EXERCISE INSTRUCTIONS
Produce word for word the lines of the data below running from the one that has "Click Taiwan flag icon in 手機號碼 field" to the one that has "The height and", inclusive, and no others.

INPUT RECORDS

++++++++

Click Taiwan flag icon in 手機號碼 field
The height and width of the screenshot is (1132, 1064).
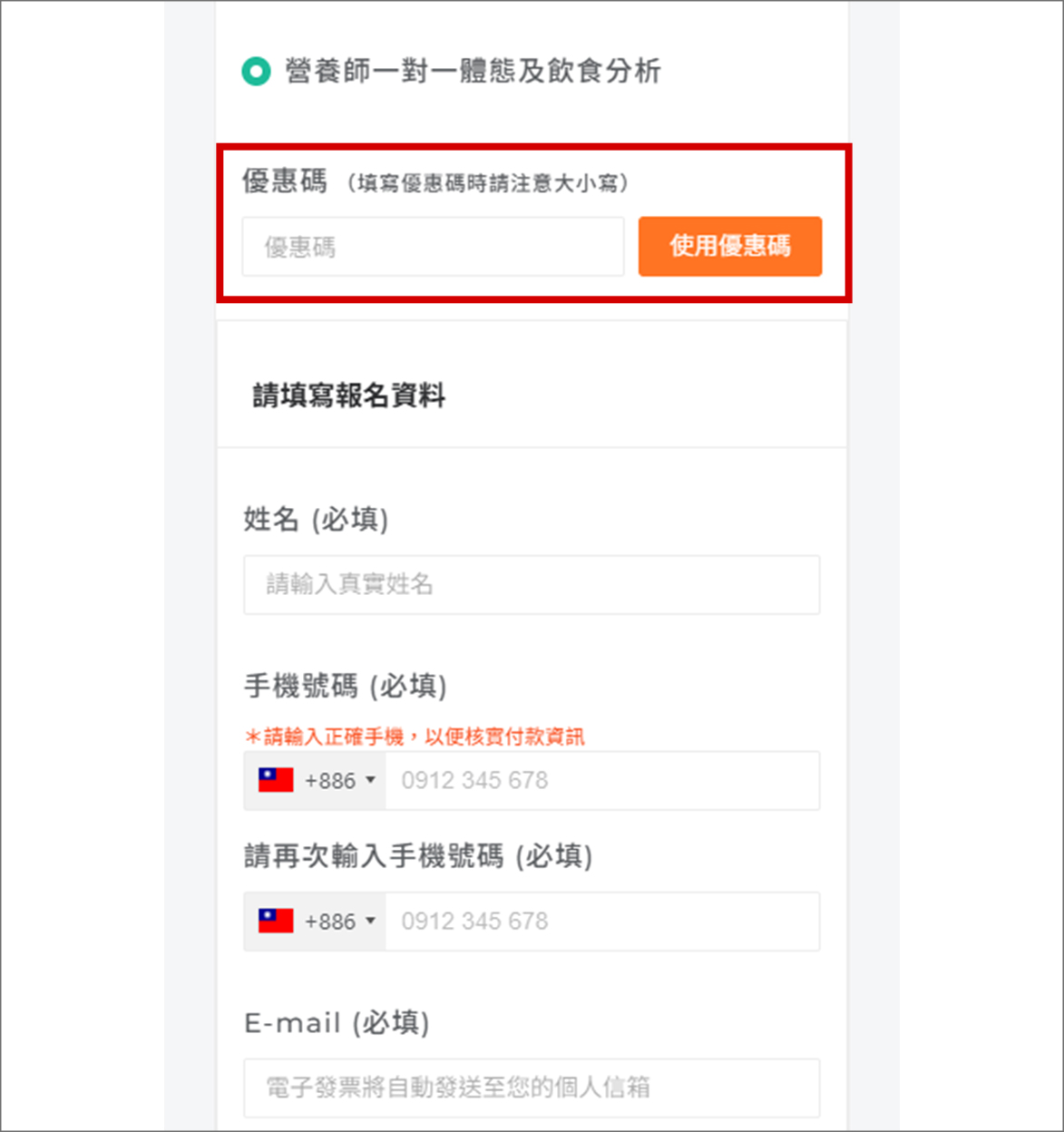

++++++++

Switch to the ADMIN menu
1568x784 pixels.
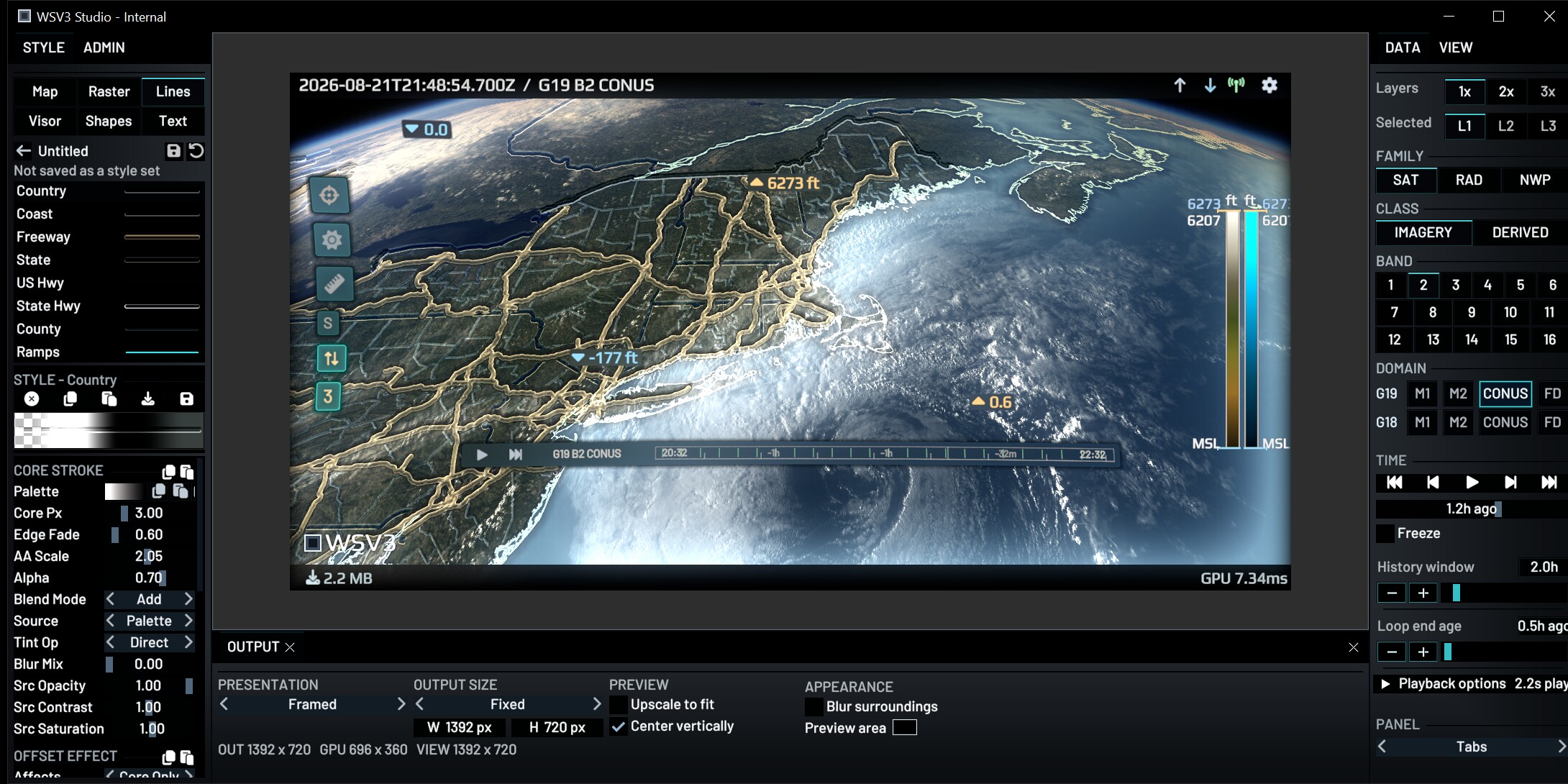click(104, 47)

++++++++

SOLUTION TO THE PROBLEM
Click Taiwan flag icon in 手機號碼 field
The height and width of the screenshot is (1132, 1064).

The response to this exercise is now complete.